La desaparición física y real está en la consistencia de todos los temores que nos vienen acompañando desde el día que nuestro primer ascendiente consciente lo fue, a su vez, de su desgracia molecular. Ahora, miles y miles de lunas compañeras después, esa muerte que baila a nuestro temeroso son, bajo el paraguas tenue sobre el que descansa el dios de cada terror, se ha aliado con lo más bajo de nuestro estrato evolutivo, y con barba y corbata (apariencias éstas que han sobrevivido rítmicamente en la pista de estructuras sociales impropias de tiempo y resultado) compara la desgracia sinérgica (en su músculo cerebral poco juicioso) de un temblor espasmódico a ras de corteza terrenal con las pistolas silenciadas que hicieron daño furtivo lejos de las actuales urnas.
Morir sin espacio temporal para asimilarlo es el trauma de todo este larguísimometraje; Lo que esos totem de la eternidad occidental son incapaces de asimilar, desde sus atalayas pobladas de nobles materiales constructivos y tenedores repetidos a cabo y rabo, es que la destrucción de recuerdos, principios, esperanzas, sentimientos, amores y odios magníficos soporta el mismo gramaje sobre esa balanza que supedita nuestro azar diario, eterno. Ellos, los que no se bajan del torreón más que para repartir doblones compasivos a los súbditos heridos, son incapaces de asimilar la realidad colectiva ante la absoluta luz oscura que nos acompaña desde la gestación; fallecer bajo el sol del atardecer, arropados por las innobles maderas del banco del parque, acompañados de un suspiro honrado y cálido, es una excepción sólo al alcance de manos del porcentaje de potentados geográficos, despreocupados, que esa tarde, sin cielo y tierra plagado de bochorno y secura, de pobreza en tres dimensiones, se pueden permitir el lujo de perder los instantes que nunca le sobraron.

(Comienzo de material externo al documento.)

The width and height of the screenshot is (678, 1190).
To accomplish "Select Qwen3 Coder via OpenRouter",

La millonada restante de kilogramos celulares, abonando el desecho orgánico que vuela y se asienta en este planeta caduco, no es más que producto orgánico expectante. ¿ En qué placidez instantánea nos sorprenderá el destello último? Ni idea, pero desde luego, a este lado del paraíso construído a golpe de lanza y bombarderos invisibles, tras el error de sistema masivo que venimos padeciendo en nuestra composición programática, ése que puebla las listas y pasillos de espera de nuestro sistema de desesperación sanitaria, las excepciones perentorias se convierten en centenario lamento, como si el fallecimiento fuera una desgracia; una consecuencia evitable del placer agotador que resulta de las horas muy muertas, repetidas frente a televisores de fotogramas perversamente alimenticios. Pues no. La espera siquiera puede planearse como el letargo de esa siesta relajante que acontece a las obligaciones vespertinas. La maldita consecuencia de lanzarnos vagina abajo es el rescate de nuestro alimentado organigrama para el concurso universal de la materia transformada cíclicamente.

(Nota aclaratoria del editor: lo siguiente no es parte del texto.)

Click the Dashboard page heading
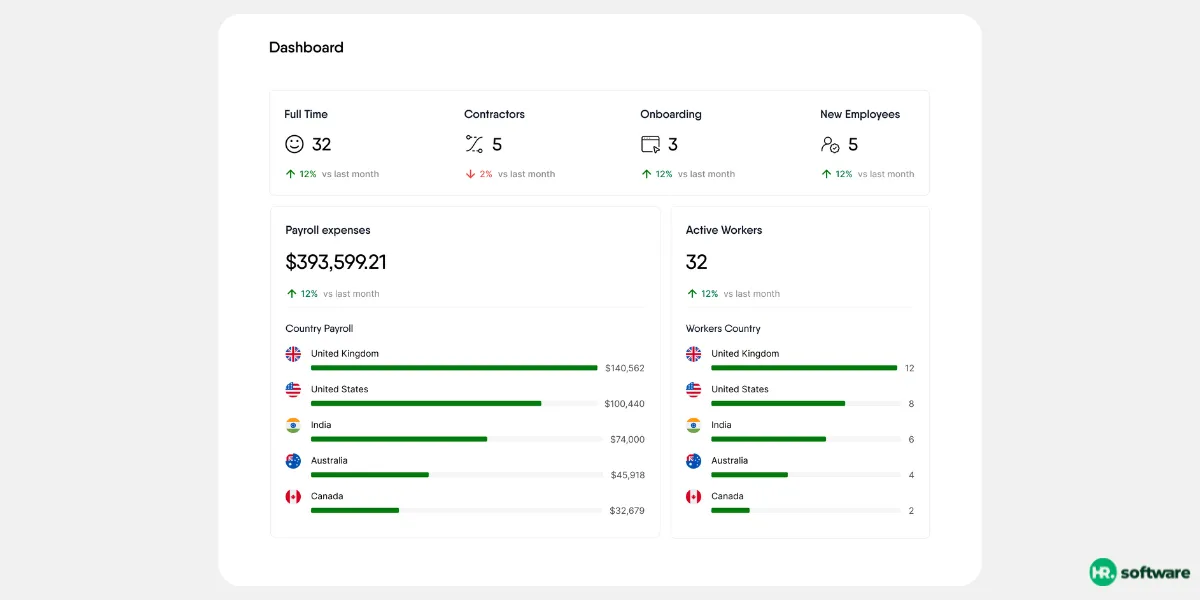1200x600 pixels. (306, 47)
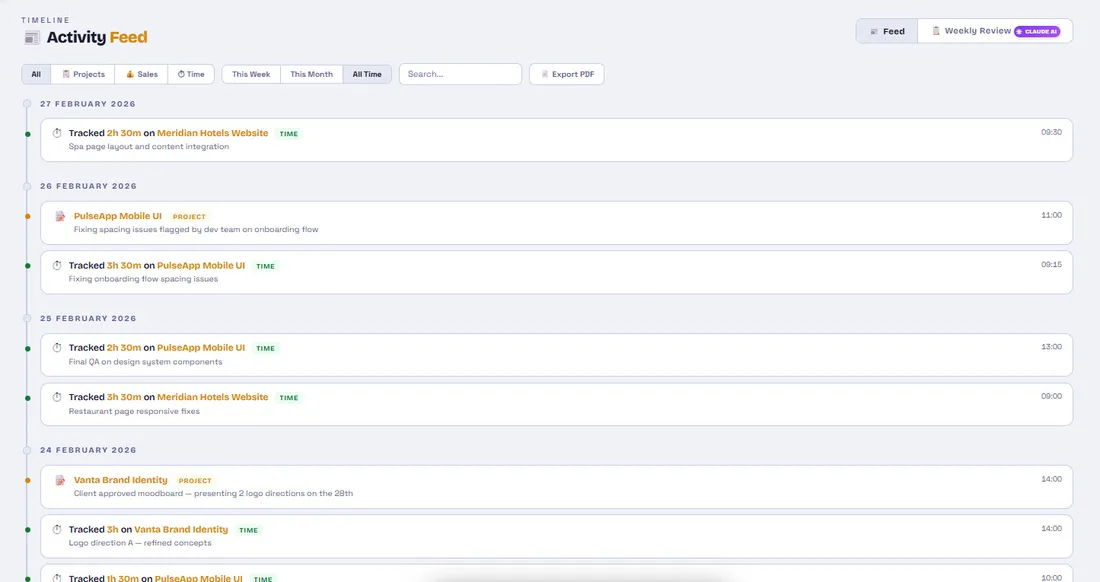
Task: Click inside the Search field
Action: 459,73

A pesar de tanta inevitabilidad, el instante electoral barrunta expectativas mortales a golpe de potencial voto en la urna de sus intereses. Y no les avergüenza. Fallecimientos que, en el indigno juicio, esperan tras una papeleta que pisotea la suya. Mientras, el amanecer de horizontes horizontales, en línea recta hacia el juicio inevitable, se puebla de cadáveres que un minuto antes desplegaban sus multitudinarias esperanzas mañaneras.
Morir furtivamente, lejos del lecho atestado de herederos, cura y notario solícito, es el pan mordisqueado de cada día. Es la consecuencia estadísticamente inevitable de haber vivido. Que nuestros demócratas dirigentes aceleren esa extrajudicial sentencia con el timón militar de sus armas de destrucción inesperada, machacando la excusa de proteger otras santas virtudes con los dedos bélicos que aplastan a sus hormigas prescindibles, bajo las que se ocultan litros y litros de negra y viscosa supervivencia económica, daña el resto de minutos que nos quedan hasta el infarto hidratadamente carbónico. Hasta el infortunio plácido del ratero con navaja o el deslizamiento de ese neumático que hace un mes debíamos sustituir. También del prescindible cuello del libertador autónomo que bombardea nuestra acera, ése del que cuelga la medalla repartida de todos los que salvan su pellejo a golpe de escaño.